═══ READING PASSAGE
JavaScript for C# programmers: refactoring the expression evaluator

Another in the series in learning JavaScript from the viewpoint of a C# programmer, using Firebug as our test engine.

In this episode, we take the functioning expression evaluator from the last post and clean it up JavaScript style.

Wrap in an object

The first step is to wrap this global-properties-all-over-the-place code tidily in a single global object. This happens to be quite easy, and I used an auto-executing function to create a single object called expressionEvaluator that has a single method called exec. At the top was this:

var expressionEvaluator = function() {

And then at the bottom of the original code, I replaced the old evaluateExpression method with this code:

    return {
        exec: function(expression) {
            var state = makeParserState(expression);
            var result = parseExpression(state);
            if (result.failed) { return NaN; }
            return result.expression.evaluate();
        }
    };
}();

As you can see the function is automatically executed (the execution () operator on the last line), and it returns an object (using the object literal syntax) that has one property, a method called exec. Everything else in this object is private, hidden from view from the closure created by the auto-executing function; it is a black box, and we are free to modify it completely so long as we retain the exec method.

I can't stress this enough: these patterns (closures and auto-executing functions to create other objects/functions) are very common in JavaScript. You might call these patterns idiomatic JavaScript. I'll agree that they can be hard to spot — heck, it's only until 200 lines later that you realize that expressionEvaluator is not a function after all but an object returned by a function that's executed immediately — but it's worth learning the pattern and how the natives speak.

So with this change we can check off that particular bug: we have one global object and no longer a dozen or so. The code to call it hasn't changed that much, and it's easy to see that everything still works properly:

console.log(expressionEvaluator.exec("1+2")); // outputs 3
console.log(expressionEvaluator.exec("1+2*3")); // outputs 7
console.log(expressionEvaluator.exec("((1+2)*(3-4))+((5*6)-(7/8))")); // outputs 26.125

State machine

Now we have a single object (since the auto-executing function is only run once, there can only ever be a single object, so it's essentially a singleton), we can get rid of the state object (there was only ever one of those too), and place all its data as fields of our evaluator object. This means we can get rid of the getCurrent method and generally clean things up.
══════
**PROBLEM**
Reproduce the stretch of the expression evaluator article from "Another in the" through "up JavaScript style.", keeping every word and mark as it appears. The data that follows is taken from a different source.
═══ MATERIAL SUPPLIED
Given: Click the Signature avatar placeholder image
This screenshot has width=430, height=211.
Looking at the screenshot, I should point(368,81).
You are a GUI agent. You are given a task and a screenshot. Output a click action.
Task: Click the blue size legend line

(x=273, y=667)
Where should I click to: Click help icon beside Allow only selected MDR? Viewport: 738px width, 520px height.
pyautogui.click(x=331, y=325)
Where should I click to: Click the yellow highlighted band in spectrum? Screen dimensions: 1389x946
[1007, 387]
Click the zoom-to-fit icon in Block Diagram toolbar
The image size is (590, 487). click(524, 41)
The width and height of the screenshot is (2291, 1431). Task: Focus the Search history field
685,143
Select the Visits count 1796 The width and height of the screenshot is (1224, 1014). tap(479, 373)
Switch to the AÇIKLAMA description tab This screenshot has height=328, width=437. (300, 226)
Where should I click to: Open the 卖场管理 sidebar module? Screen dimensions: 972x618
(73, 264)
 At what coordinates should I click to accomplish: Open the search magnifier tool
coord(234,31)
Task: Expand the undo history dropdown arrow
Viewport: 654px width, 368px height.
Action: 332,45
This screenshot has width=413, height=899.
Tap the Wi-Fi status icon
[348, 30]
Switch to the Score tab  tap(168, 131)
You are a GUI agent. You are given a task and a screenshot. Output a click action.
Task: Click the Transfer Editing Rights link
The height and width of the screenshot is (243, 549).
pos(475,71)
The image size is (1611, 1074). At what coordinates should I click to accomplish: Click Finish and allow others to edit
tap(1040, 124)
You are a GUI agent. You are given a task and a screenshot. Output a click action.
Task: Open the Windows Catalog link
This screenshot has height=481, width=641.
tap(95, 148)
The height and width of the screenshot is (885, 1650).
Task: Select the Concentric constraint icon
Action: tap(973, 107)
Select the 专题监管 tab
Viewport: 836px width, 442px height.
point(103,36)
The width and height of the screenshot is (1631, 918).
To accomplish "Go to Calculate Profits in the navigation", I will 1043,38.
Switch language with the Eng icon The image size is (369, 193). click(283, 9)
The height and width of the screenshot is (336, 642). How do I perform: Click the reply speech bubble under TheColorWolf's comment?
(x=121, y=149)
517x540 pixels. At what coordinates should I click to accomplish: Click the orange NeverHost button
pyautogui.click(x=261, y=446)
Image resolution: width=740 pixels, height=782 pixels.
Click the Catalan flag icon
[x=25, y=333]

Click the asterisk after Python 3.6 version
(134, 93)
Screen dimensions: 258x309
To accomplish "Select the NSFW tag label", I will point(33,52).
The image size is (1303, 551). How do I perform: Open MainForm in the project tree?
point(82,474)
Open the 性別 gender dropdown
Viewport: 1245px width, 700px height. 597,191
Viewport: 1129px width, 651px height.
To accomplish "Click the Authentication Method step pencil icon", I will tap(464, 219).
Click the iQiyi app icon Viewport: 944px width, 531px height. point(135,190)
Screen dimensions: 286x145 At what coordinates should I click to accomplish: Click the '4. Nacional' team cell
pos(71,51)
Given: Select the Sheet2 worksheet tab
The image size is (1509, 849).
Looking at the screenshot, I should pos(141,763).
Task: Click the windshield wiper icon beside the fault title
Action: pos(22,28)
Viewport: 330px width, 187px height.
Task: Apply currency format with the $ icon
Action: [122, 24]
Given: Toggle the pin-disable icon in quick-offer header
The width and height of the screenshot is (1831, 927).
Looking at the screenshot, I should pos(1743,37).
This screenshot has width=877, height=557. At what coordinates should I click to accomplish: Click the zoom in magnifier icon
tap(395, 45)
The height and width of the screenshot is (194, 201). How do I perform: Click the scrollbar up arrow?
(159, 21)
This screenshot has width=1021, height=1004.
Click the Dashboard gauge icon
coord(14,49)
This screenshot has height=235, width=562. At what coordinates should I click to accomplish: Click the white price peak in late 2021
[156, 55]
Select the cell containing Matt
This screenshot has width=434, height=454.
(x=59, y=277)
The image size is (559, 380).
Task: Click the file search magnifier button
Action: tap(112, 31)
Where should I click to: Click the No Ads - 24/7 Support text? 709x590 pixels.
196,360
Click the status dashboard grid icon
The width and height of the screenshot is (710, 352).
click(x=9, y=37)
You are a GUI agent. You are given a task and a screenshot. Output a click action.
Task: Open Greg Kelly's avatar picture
══════
**RESPONSE TO THIS EXERCISE**
Another in the series in learning JavaScript from the viewpoint of a C# programmer, using Firebug as our test engine.

In this episode, we take the functioning expression evaluator from the last post and clean it up JavaScript style.